Question regarding the generate block

Hi All,

module tb;
  generate
    genvar i;
    for(i=0; i<10; i=i+1) begin
      initial begin 
        #1ns;
        haha(i);
      end
    end
  endgenerate

  task haha(int i);
      // #10ns;
      $display("haha_%0d", i);
  endtask
endmodule

Regarding the code snippet above, when I don’t use #10ns in the task, the final output is haha0…haha9; but after using #10ns, it changes to haha9…haha9.
Could you please explain the reason for this in detail?

BR

the unexpected behavior is caused by task lifetime. Tasks are static unless declared as automatic, which means all task calls share the same storage for their local variables.

multiple initial blocks are generated using a for loop, and each one calls the same task “haha(i)” after a small delay.

The reason is that the task haha is static, and therefore its argument “i” is also stored in a shared memory location. When the simulation reaches time 1ns, all initial blocks call the task almost at the same time. Each call assigns a new value to the same shared variable i"”.

each invocation is suspended before it reaches the $display statement. During this waiting period, other task calls continue to execute and overwrite the same i variable. By the time the delay finishes at 11ns, the value of i has already been overwritten multiple times, and the last assigned value 9 remains. all task instances print the same value.

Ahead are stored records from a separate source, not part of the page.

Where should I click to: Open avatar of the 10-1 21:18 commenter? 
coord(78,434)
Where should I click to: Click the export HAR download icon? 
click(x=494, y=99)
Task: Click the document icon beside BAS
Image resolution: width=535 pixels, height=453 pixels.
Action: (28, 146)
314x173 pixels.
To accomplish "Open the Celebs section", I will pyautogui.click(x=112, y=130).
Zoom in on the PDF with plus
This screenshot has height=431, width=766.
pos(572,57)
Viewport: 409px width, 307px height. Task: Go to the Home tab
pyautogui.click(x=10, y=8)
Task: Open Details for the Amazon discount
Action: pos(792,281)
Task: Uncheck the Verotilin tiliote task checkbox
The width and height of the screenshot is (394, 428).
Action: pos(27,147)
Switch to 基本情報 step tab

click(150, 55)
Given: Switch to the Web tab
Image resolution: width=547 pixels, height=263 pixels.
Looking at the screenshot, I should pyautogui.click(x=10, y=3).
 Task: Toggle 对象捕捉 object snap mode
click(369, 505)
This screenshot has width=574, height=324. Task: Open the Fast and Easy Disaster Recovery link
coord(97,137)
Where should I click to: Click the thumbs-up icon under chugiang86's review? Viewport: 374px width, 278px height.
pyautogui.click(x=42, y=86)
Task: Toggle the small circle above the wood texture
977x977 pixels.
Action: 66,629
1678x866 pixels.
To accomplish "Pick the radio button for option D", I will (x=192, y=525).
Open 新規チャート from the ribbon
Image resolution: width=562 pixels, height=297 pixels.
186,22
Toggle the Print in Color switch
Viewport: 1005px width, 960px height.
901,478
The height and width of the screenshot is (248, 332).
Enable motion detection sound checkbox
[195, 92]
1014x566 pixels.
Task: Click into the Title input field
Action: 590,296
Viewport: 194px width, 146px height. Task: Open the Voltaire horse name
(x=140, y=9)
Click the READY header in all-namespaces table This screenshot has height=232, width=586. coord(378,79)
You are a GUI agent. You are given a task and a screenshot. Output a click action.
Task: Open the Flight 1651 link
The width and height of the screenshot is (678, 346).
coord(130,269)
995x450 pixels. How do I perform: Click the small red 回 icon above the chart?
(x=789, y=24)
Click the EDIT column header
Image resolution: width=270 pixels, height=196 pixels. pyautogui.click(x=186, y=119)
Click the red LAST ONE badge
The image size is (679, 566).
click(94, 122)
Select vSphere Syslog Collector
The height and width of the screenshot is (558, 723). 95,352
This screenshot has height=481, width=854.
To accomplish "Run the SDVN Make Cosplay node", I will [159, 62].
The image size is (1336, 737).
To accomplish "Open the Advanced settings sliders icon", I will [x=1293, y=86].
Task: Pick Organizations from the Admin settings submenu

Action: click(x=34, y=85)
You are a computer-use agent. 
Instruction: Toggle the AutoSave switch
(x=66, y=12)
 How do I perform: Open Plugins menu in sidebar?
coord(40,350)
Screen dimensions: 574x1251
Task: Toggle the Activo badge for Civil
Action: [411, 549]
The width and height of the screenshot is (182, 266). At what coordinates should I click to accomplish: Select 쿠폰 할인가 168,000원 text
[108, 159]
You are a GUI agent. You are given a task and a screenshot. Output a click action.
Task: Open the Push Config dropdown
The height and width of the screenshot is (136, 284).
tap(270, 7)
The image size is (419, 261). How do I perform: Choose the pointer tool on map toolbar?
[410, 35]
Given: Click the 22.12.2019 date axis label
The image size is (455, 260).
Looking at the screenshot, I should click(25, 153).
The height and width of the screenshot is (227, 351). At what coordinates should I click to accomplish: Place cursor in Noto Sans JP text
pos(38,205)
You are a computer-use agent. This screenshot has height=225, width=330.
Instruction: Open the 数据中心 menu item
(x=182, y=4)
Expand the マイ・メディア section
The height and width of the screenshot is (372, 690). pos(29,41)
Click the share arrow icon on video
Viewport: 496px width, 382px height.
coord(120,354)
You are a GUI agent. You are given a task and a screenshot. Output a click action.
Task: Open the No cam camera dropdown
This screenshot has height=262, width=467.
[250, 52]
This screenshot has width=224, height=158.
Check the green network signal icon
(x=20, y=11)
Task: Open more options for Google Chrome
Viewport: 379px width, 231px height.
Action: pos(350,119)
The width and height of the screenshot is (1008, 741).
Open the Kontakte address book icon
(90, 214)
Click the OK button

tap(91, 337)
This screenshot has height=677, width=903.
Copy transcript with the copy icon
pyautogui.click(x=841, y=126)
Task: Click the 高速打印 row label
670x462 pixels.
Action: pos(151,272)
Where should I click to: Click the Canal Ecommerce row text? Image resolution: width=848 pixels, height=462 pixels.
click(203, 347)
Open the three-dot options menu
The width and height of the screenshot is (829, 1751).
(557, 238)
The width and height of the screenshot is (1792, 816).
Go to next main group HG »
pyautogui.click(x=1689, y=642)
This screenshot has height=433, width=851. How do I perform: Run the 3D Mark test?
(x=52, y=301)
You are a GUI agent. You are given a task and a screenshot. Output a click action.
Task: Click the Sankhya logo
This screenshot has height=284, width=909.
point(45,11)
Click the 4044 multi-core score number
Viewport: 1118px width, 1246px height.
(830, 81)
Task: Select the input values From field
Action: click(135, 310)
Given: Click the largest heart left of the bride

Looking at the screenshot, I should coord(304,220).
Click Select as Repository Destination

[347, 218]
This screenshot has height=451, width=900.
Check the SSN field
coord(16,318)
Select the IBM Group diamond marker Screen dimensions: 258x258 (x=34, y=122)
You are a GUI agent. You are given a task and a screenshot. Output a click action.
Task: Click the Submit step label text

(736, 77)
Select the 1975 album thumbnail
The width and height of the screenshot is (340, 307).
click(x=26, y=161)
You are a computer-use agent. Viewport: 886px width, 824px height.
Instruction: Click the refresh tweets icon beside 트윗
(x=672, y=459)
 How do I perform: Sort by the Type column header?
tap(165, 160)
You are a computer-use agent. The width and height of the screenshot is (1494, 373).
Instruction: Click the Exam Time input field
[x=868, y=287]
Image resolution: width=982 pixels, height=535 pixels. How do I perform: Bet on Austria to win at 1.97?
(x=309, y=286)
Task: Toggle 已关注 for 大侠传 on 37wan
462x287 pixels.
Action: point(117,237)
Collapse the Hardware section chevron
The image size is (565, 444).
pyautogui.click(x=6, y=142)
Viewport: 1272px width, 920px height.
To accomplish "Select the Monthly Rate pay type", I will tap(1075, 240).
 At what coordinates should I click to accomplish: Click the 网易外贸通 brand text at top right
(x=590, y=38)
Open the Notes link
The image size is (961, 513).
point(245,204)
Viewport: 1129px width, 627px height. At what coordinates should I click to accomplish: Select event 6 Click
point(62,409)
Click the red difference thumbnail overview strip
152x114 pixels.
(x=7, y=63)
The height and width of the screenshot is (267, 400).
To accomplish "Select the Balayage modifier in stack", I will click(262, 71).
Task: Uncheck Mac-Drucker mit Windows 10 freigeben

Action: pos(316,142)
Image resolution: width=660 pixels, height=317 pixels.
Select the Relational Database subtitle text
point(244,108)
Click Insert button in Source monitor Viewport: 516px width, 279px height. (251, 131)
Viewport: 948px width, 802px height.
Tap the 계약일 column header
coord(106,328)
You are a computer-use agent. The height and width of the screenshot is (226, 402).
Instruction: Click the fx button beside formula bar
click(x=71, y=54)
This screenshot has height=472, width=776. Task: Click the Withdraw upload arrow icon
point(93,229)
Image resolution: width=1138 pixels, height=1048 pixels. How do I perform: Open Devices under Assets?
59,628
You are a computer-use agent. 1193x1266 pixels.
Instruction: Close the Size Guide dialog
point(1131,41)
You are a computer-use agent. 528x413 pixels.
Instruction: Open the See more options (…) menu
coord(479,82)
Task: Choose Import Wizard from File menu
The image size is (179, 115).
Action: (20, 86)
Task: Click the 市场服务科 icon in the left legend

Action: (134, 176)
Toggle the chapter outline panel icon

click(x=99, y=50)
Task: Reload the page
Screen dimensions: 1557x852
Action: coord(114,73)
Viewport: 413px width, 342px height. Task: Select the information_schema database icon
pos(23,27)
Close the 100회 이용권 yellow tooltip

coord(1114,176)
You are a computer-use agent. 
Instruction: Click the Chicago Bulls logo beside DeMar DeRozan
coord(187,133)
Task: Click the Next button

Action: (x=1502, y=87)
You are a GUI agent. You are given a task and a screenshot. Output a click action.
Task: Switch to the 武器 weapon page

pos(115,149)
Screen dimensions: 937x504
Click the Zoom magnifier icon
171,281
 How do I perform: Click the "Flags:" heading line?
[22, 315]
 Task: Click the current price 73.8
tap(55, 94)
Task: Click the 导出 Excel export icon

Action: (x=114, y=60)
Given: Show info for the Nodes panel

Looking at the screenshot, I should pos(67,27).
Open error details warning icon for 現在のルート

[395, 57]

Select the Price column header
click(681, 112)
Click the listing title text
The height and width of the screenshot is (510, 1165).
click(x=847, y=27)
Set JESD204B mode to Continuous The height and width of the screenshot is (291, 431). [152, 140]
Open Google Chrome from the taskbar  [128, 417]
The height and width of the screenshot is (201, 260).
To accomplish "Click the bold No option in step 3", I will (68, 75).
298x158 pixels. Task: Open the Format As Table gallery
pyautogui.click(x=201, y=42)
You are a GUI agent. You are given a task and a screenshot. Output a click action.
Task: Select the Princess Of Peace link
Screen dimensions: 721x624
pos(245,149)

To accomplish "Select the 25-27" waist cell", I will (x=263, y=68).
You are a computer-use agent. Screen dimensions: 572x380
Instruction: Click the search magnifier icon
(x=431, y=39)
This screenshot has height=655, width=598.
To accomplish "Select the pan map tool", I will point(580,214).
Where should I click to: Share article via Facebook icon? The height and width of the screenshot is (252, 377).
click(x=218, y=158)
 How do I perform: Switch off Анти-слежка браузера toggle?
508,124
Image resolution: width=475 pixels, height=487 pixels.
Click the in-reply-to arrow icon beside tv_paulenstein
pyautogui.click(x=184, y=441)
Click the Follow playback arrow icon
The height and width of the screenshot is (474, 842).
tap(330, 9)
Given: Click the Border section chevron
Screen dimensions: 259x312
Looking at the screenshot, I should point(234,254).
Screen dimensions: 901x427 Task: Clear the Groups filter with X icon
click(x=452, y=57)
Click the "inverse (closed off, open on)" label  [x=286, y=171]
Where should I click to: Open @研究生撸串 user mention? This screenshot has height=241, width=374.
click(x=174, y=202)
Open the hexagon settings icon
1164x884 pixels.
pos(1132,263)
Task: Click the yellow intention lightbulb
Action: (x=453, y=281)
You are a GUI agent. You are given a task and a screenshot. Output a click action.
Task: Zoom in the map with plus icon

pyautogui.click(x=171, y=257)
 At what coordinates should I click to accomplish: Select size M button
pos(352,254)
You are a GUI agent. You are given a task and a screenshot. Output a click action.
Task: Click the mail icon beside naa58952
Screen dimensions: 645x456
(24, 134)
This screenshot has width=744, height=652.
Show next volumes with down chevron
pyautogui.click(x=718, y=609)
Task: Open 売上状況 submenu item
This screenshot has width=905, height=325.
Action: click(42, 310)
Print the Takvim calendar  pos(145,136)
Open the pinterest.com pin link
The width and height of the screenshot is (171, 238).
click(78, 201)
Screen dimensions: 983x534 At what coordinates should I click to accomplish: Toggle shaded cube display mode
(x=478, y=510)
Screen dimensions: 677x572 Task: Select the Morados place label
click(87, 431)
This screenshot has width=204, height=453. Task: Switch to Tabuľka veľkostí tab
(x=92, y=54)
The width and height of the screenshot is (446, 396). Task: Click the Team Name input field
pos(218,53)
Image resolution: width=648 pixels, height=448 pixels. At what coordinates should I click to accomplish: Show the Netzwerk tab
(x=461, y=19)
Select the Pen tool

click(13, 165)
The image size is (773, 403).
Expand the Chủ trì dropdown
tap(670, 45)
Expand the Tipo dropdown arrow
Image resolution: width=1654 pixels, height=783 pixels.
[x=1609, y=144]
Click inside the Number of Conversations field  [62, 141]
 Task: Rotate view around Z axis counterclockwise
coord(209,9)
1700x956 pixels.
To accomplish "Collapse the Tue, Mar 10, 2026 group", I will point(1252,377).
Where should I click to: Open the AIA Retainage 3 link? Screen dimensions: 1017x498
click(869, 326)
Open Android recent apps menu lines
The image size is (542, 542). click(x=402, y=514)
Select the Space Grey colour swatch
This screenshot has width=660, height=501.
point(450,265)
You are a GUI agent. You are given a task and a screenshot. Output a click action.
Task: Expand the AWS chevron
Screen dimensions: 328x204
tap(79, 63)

my recommendation: if you expect a sequential print and want to use #10ns, your task define with the ‘automatic‘ so that the i variable allocates a different memory location in each call, returning the relevant task based on the current variable value.

You can follow about topic and answer: SystemVerilog Tasks - Verification Guide

Thanks for your reply.
I understand the concept of a static lifetime that you mentioned, but if I remove the delay from the task, the final output doesn’t behave like a static lifetime — it prints haha_0…haha_9. Why is that?

After giving it some thought, I think I might know the reason.

This has nothing to do with the delay in the initial block; let’s remove the delay from it.

generate creates 10 initial blocks, and the corresponding genvar i in each initial block ranges from 0 to 9.

When there is no delay in the task, at 0 ns, because 10 initial blocks are called simultaneously, they all call the task and pass genvar i to the formal parameter i, since i is a static variable, a race condition is triggered. It’s possible that the output is printed immediately after i is assigned 0; it’s also possible that it’s printed immediately after i is assigned 0, 1, 9 in sequence. In short, multiple print results may occur.

When there is a 10ns delay in the task, a race condition for the formal parameter i is similarly triggered at 0 ns. However, after 0 ns has elapsed, the outcome of the race condition for i has already been determined—it could be any number from 0 to 9. Since the display statement occurs at 10 ns, the value printed will always be the same (from 0 to 9).

I’m not sure if I’ve understood this correctly, so I hope @dave_59 can clarify it for us.

You’re correct. It’s worth noting that different tools and even different versions of the same tool may select different execution orderings for the initial blocks. However, the same tool will consistently use the same ordering. Consequently, the race condition becomes exceedingly difficult to detect.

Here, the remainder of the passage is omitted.